Chen: I have some new research on cognitive dissonance that basically says that the choices that people make say a lot about what they really want.
There has been a really long psychology literature that claims that the mere act of choosing changes the way we feel about things, because we like to think of ourselves as people who make good decisions. These experiments ask a bunch of people to make choices between simple consumer goods. So, which of these two things would you like to take home with you today? Which of these posters would you like to take home with you today and hang in your dorm room? And there has been a really, really long line in the psychology research that claims that, not only in adults but also in monkeys and in four-year-old children and in people who have neural damage and don't even remember what choices they make, that the mere act of choosing between CD A and CD B — say, a Debbie Gibson CD and a Madonna CD — causes people to like the good that they chose more after making the choice than before.

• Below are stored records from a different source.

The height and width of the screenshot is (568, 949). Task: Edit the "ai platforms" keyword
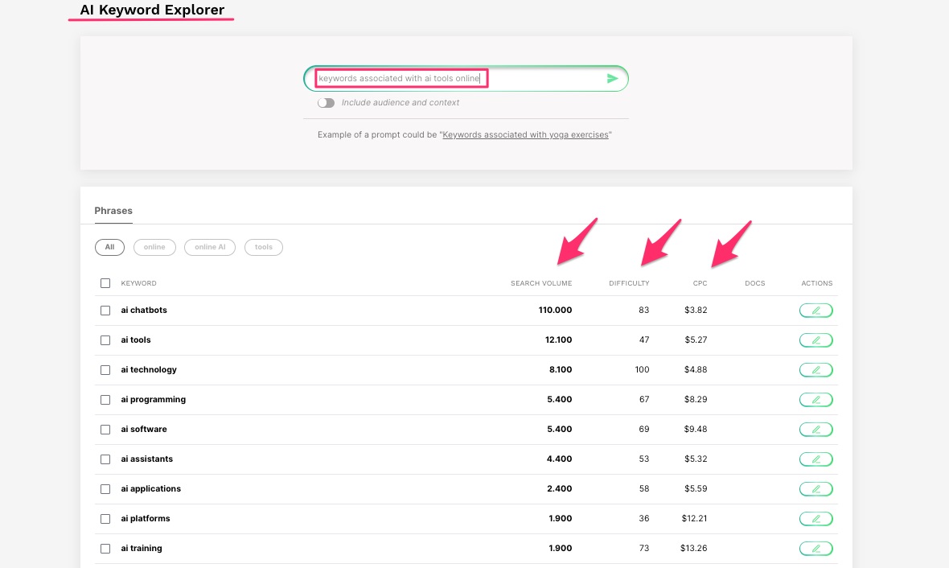pos(815,518)

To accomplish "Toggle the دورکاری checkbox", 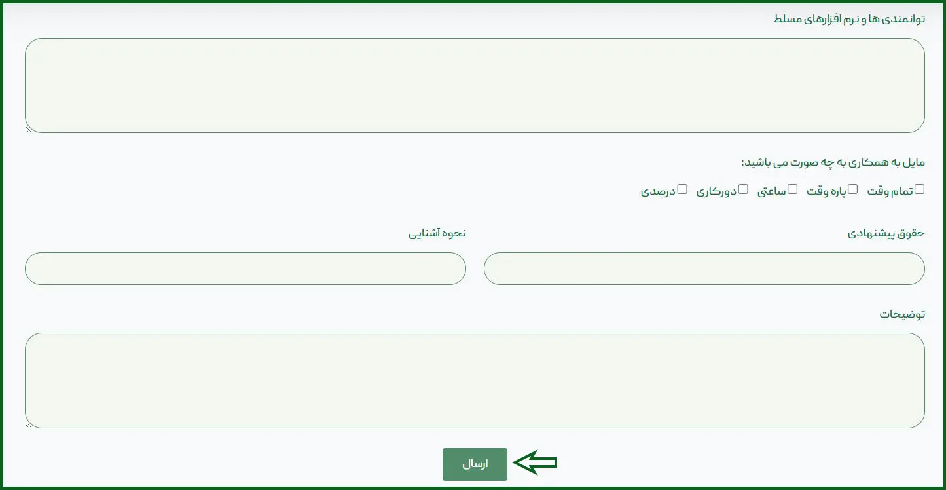I will click(x=742, y=189).
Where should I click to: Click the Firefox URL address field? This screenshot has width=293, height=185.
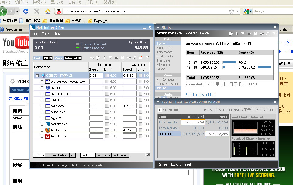pos(143,11)
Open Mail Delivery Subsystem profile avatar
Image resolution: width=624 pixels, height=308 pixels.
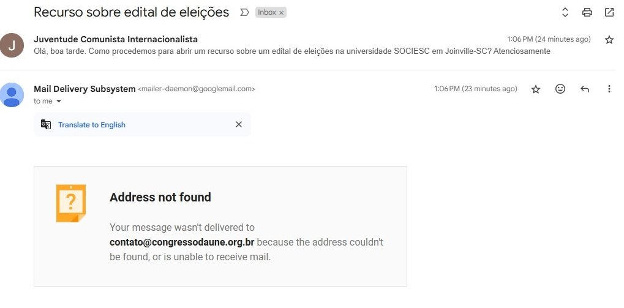[12, 95]
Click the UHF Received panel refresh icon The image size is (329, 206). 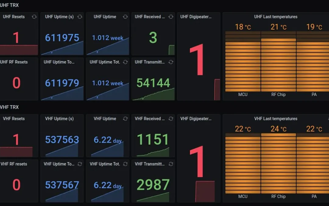click(x=171, y=17)
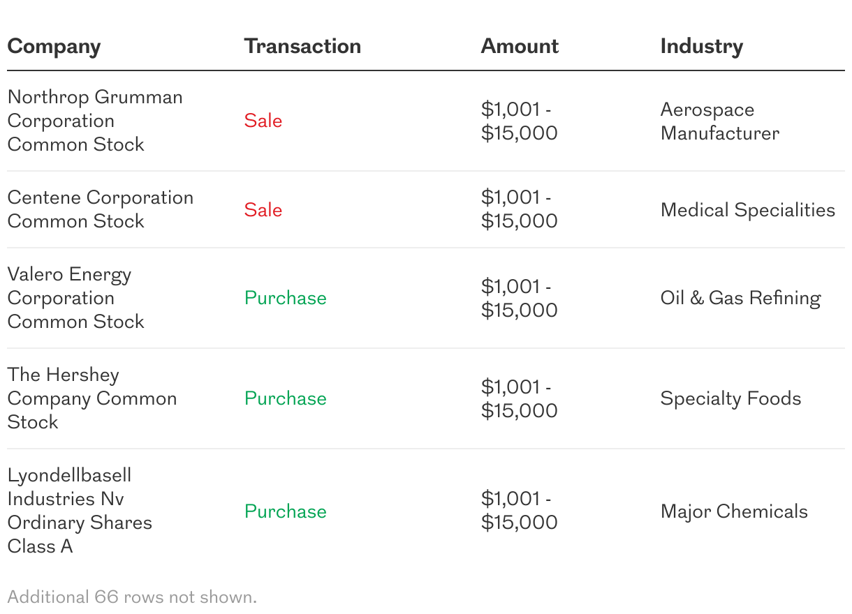This screenshot has height=614, width=852.
Task: Select the Purchase label in Hershey row
Action: [x=285, y=398]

My research is about how that appears to be slightly true, but not nearly as much as the psychologists were claiming. In fact, the reason that this literature has actually been misleading for such a long time is because it hasn't taken into account how, on some level, people tend to be very, very careful in the choices they make, and choose things that are going to make them happier or choose things that make them better off, even though they may not be able to express why this will make them happier or make them better off. We may actually be better about expressing our preferences by making choices about things than when we try to describe why we think like we do.
Interview conducted and edited by Ben Mattison.